= National Genealogical Society =

The National Genealogical Society (NGS) is a genealogical interest group founded in 1903 in Washington, D.C., United States, with over 10,000 members. Its headquarters are in Falls Church, Virginia. The goals of the organization are to promote genealogical skill development, establish high standards of genealogical research, and increase awareness of and interest in family history. To accomplish this, the National Genealogical Society provides educational programs and training, publishes several publications in the field of genealogy, and creates networking opportunities for its members, including national conferences.

==History==
The Society was incorporated in June of 1904 by C.H. Campbell, Susan R. Hetzel, J. F. Brandenburg, Ruth M. Grizwold Praler, Edwin Allston Hill, J. G. B. Bullock, Edward E. Wilson, and Mary Desha. The seven original Directors of the Society were Charles H. Campbell, Newton L. Collamer, Alfred S. Dent, Mrs. C. Minnie F. Mickey, and Joseph F. Brandenburg. At its incorporation, there were 49 charter members.

Preservation efforts undertaken in the first few years included the creation of a card index system to connect members with lineage records, advocating the United States Congress to publish Revolutionary War records of genealogical interest, and advocating for American Medical Association to implement uniform laws to record vital statistics,

==Publications==
The NGS has published the National Genealogical Society Quarterly (NGSQ) since April 1912 and also publishes the NGS Magazine. Both publications accept submissions for publication.

The NGSQ is published in March, June, September, and December, and is mailed to dues paying members and other organizations that subscribe. Each issue is 80 pages long and covers a variety of genealogical research topics, including case studies, book reviews, original research, and more. Digital issues since 1912 are available for members on the NGS' digital archive, with an index available for free without a membership.
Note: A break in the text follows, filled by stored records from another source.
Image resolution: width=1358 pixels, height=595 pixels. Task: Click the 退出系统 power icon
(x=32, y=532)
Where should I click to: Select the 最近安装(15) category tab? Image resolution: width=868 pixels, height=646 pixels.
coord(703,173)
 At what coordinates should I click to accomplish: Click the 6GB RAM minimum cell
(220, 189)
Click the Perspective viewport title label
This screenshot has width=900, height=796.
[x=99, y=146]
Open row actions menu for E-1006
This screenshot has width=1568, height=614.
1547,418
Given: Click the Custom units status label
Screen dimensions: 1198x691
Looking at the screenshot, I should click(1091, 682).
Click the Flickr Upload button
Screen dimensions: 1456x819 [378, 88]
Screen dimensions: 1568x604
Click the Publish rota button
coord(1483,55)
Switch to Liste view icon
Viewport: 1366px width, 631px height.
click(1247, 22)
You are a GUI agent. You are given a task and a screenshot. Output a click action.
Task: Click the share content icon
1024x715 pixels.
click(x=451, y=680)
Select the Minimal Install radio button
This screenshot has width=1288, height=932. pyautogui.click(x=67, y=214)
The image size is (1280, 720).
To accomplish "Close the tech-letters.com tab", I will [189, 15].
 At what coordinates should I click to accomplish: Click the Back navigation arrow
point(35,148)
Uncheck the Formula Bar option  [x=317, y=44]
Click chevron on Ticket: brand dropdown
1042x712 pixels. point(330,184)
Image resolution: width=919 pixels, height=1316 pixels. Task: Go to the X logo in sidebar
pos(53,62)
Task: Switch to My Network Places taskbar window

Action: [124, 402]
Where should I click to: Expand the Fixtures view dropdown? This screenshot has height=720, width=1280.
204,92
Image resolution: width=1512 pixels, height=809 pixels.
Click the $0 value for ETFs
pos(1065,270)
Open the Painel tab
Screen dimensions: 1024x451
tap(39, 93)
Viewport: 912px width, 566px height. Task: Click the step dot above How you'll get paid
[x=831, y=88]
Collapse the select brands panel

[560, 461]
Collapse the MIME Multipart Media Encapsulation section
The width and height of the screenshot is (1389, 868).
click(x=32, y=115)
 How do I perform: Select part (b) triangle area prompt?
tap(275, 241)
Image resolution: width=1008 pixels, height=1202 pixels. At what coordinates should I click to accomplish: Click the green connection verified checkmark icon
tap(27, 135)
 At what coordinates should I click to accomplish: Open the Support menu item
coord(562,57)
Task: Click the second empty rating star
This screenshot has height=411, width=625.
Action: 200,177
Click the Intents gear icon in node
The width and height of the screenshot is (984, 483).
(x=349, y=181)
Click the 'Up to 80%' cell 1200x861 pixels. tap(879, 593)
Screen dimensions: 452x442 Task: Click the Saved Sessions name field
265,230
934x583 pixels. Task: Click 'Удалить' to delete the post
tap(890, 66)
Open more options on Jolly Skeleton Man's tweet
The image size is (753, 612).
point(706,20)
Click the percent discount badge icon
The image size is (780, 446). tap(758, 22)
The NGS Magazine is also published four times a year and distributed to members and subscribing organizations. The magazine contains shorter articles than the NGSQ, with a focus on member engagement and popular genealogy tools and topics. Digital issues since 2005 are available for members on the NGS' digital archive.

==Programs and Events==
In conjunction with a sponsoring local genealogical society, it stages the "NGS Family History Conference". The 2012 conference, in North Charleston, South Carolina, was attended by 2,000 people and hosted 150 lectures.